ATLANTA, Ga., Oct. 17 – AAHOA (Asian American Hotel Owners Association), which represents the majority of U.S. hotel owners with nearly 20,000 members owning more than 60% of all hotels in this country, expresses high concern over reports that Choice Hotels International (Choice Hotels) is seeking to purchase Wyndham Hotels & Resorts (Wyndham).
A merged company would have 16,500 hotels with 46 brands and dominate the economy/limited service segment.
“As the owners of more than two-thirds of both Choice Hotels and Wyndham-branded hotels, AAHOA Members have much at stake with Choice’s potential purchase of Wyndham,” said AAHOA Chairman Bharat Patel. “To have one Franchisor Choice Hotels control so many economy and limited service hotels will give our members little opportunity to have a say in whether the franchise mandates and requirements are fair, and significantly limit their options to find a different brand under which they could successfully operate their hotels.”

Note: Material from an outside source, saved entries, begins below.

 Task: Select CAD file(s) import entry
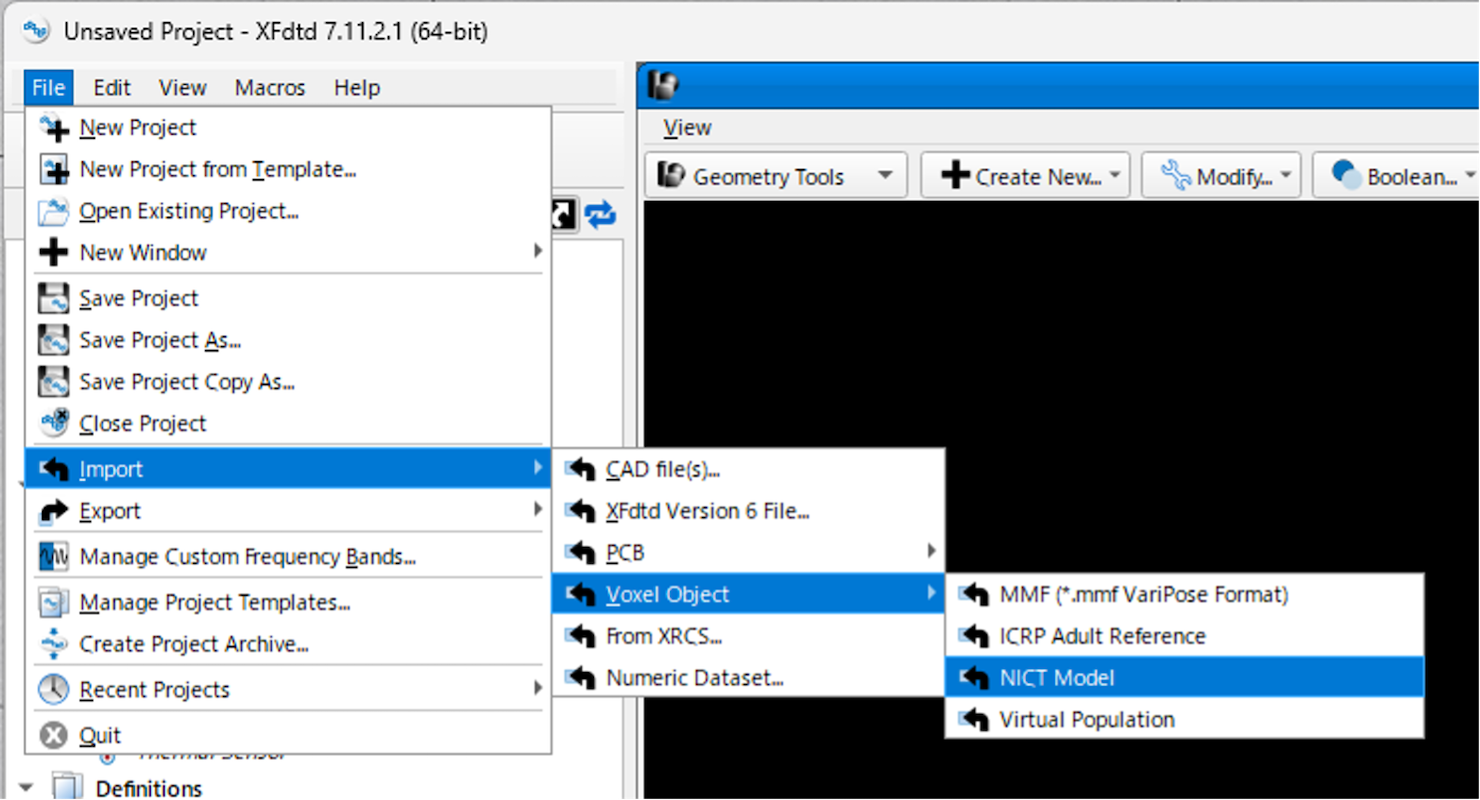[748, 469]
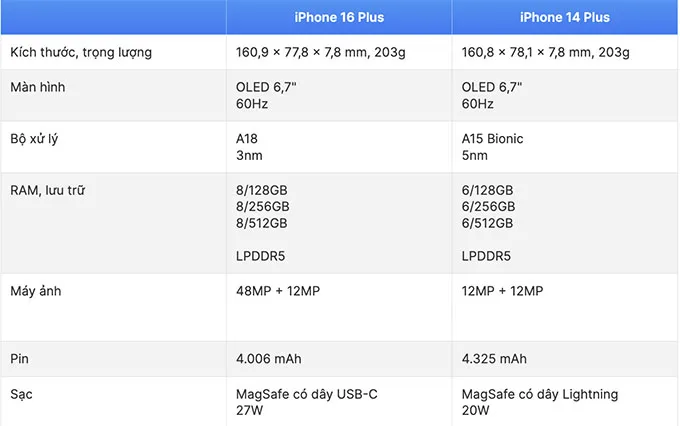Select the 8/128GB storage option text
The width and height of the screenshot is (680, 426).
(262, 190)

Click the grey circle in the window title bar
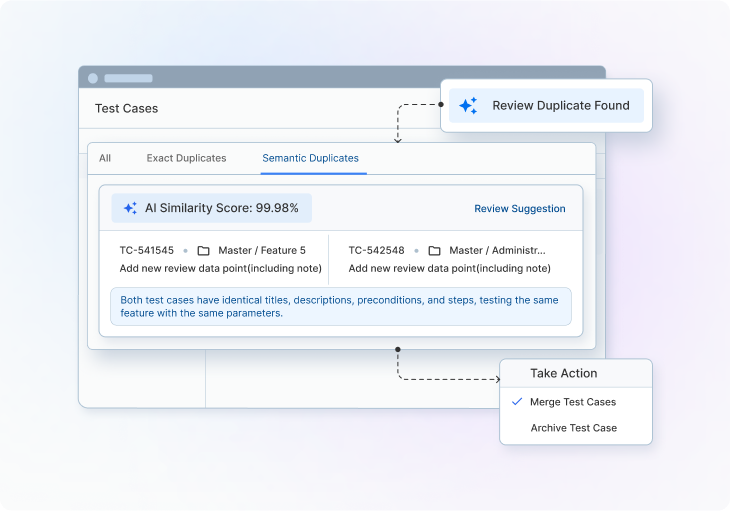[x=93, y=78]
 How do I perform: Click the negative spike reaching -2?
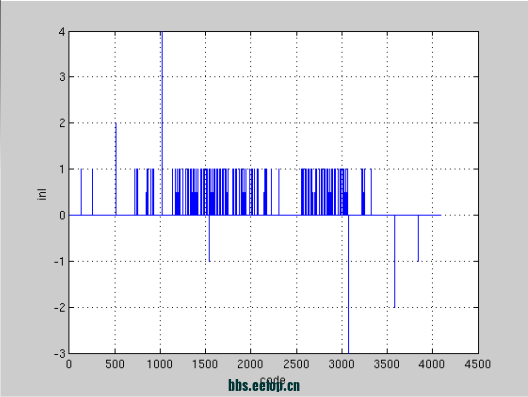tap(394, 261)
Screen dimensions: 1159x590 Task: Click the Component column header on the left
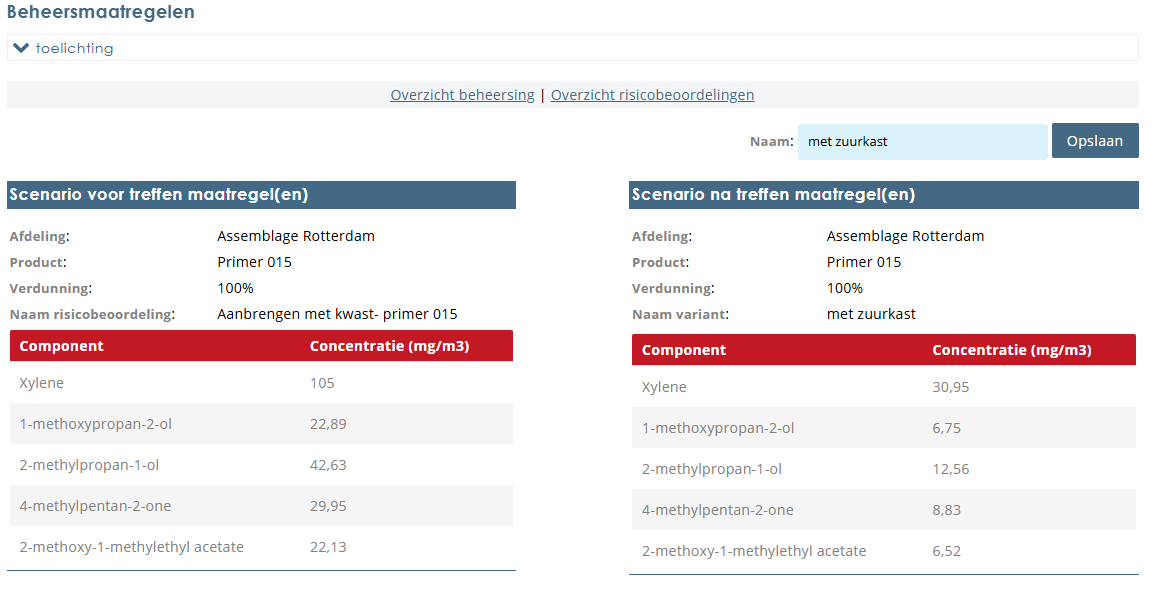[60, 345]
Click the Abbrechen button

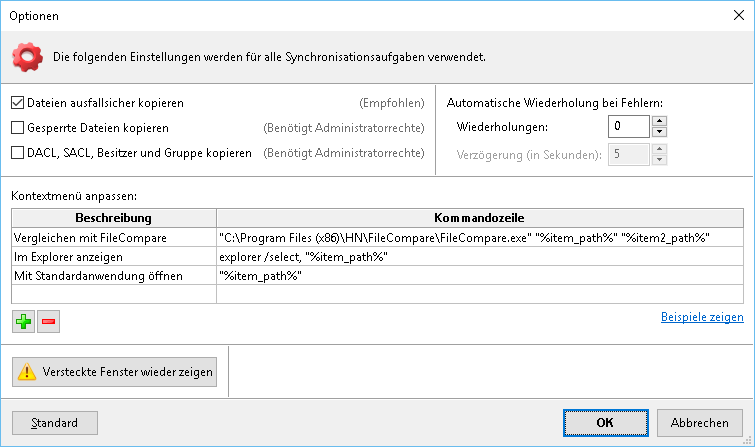pos(700,423)
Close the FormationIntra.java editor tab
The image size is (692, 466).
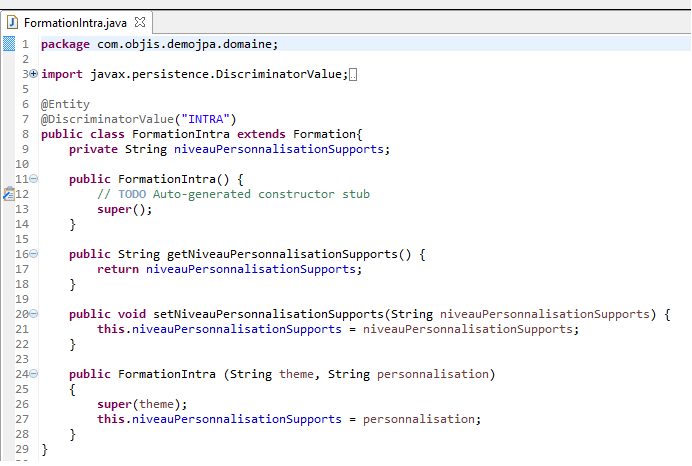pyautogui.click(x=140, y=21)
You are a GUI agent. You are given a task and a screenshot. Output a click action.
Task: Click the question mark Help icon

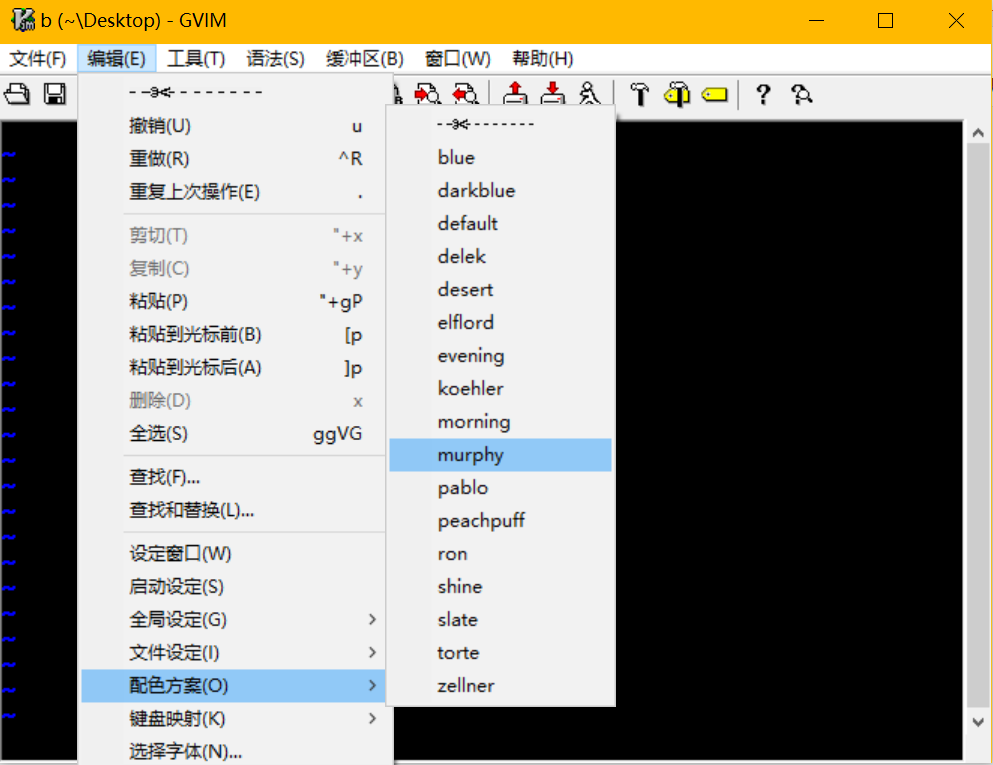(763, 94)
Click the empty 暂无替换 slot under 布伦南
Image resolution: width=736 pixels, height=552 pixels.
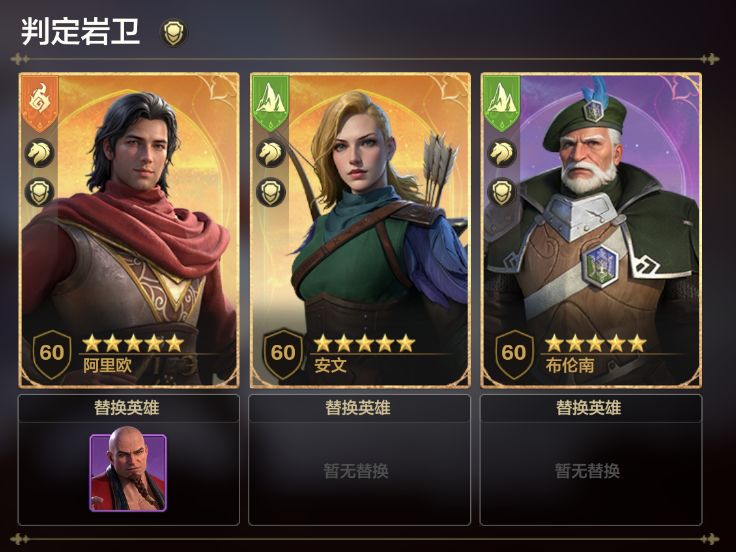[591, 473]
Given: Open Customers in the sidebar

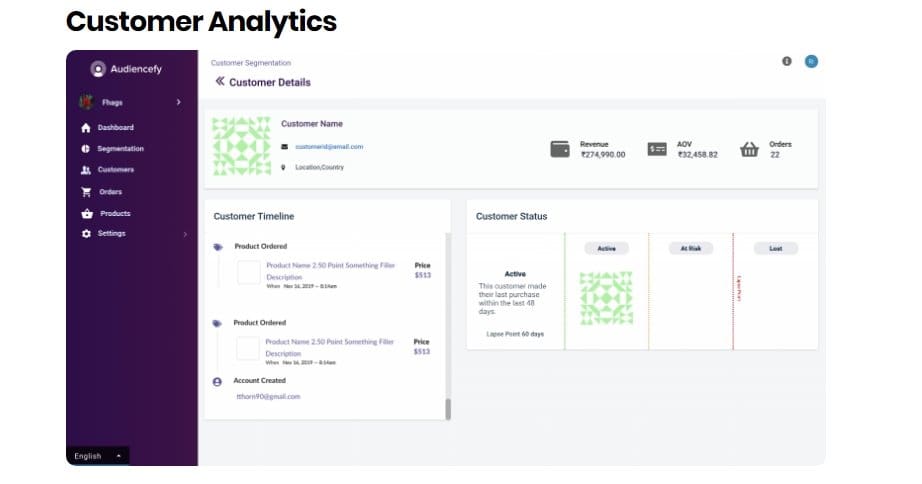Looking at the screenshot, I should (115, 170).
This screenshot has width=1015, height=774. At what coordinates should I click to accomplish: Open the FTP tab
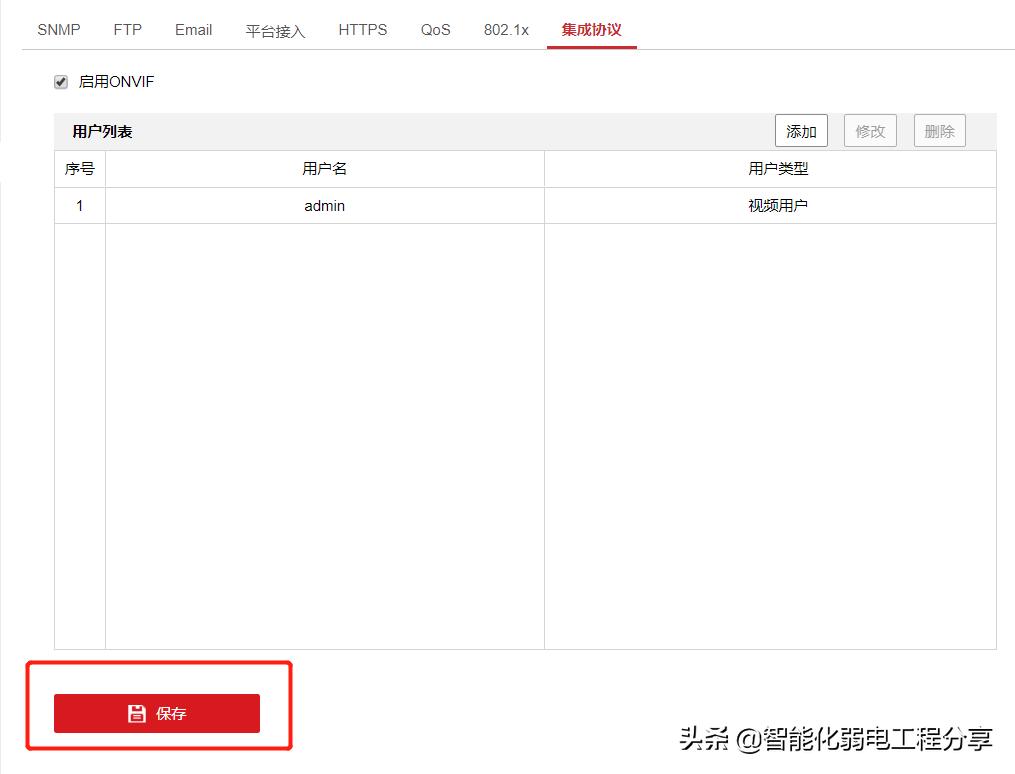click(x=128, y=30)
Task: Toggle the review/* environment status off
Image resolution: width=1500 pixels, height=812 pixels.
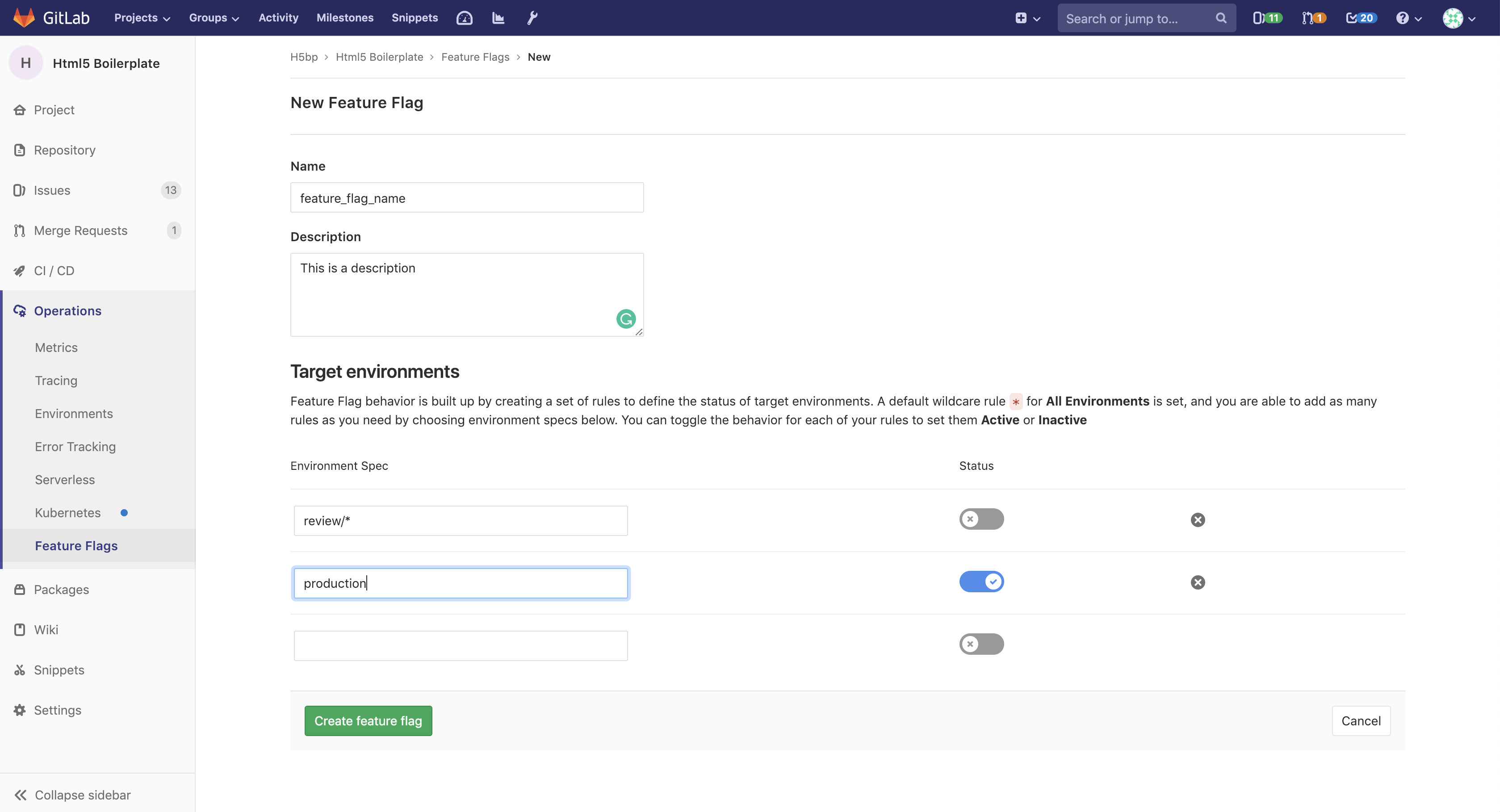Action: pos(982,519)
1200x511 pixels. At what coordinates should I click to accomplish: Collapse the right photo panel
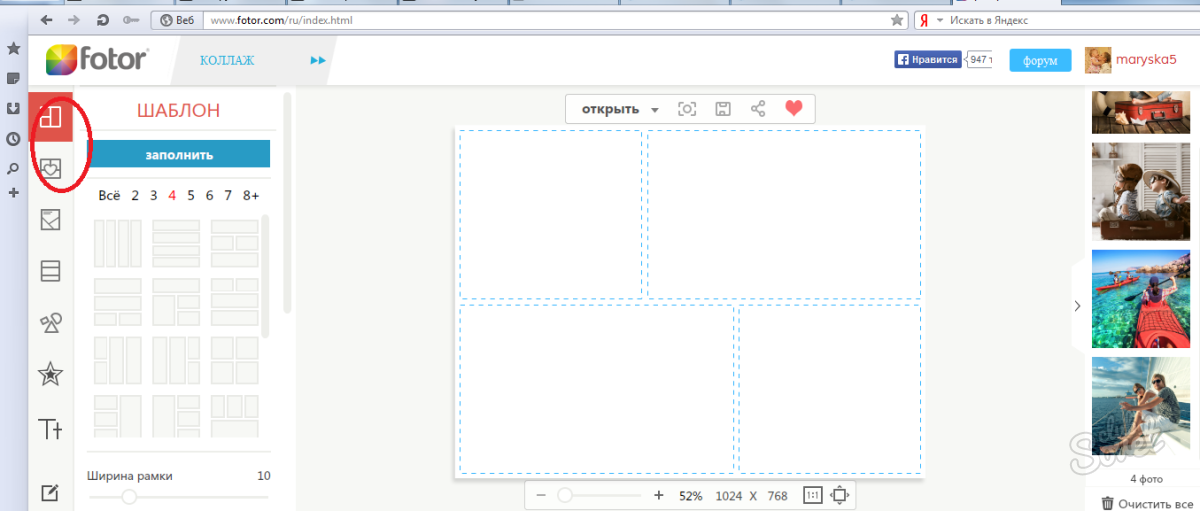1077,306
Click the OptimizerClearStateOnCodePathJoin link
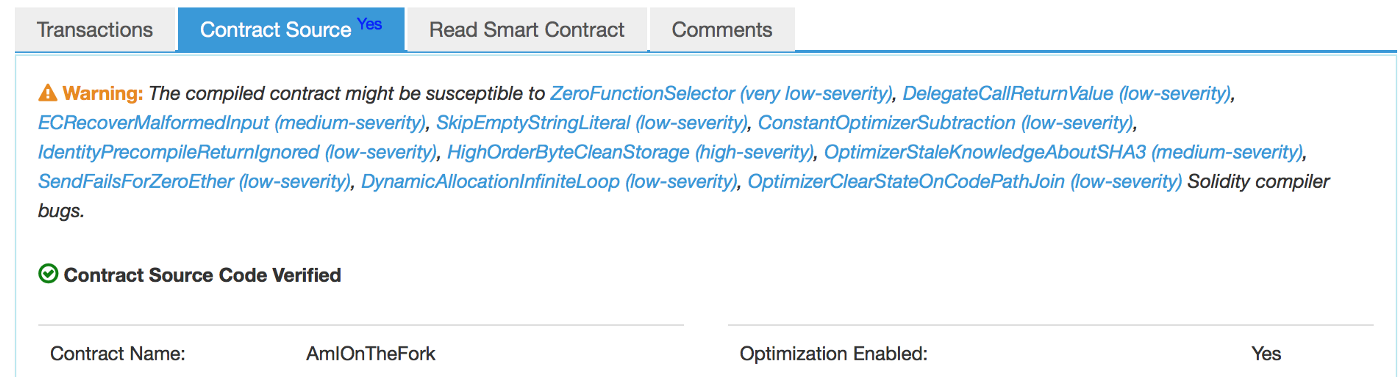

“This news of a potential merger has sent a shock wave of high concern and even fear through our AAHOA membership,” said AAHOA President and CEO, Laura Lee Blake. “We have seen in the past the major impact that mergers and acquisitions by the big hotel Franchisor corporations can have on our members as the hotelier Franchisees. Indeed, our AAHOA Members fear a significant further dilution of the brands, and fighting over the guest reservations on one reservation system. The changes can be highly disruptive to their business practices, and even cause a significant decrease in revenues overall.”
According to reports, Wyndham announced that its Board of Directors unanimously rejected a highly conditional, unsolicited stock-and-cash proposal by Choice to acquire all outstanding shares of Wyndham. Wyndham’s Board carefully reviewed Choice’s proposal comprising a value of $90 per share, with 45 percent in stock and 55 percent in cash, and determined that it was not in the best interest of shareholders to accept the proposal.
“We support Wyndham’s rejection of this proposal,” said Blake. “We further call on the federal agencies, including the Federal Trade Commission (FTC), to do a thorough investigation to fully protect competition in this segment of the industry.”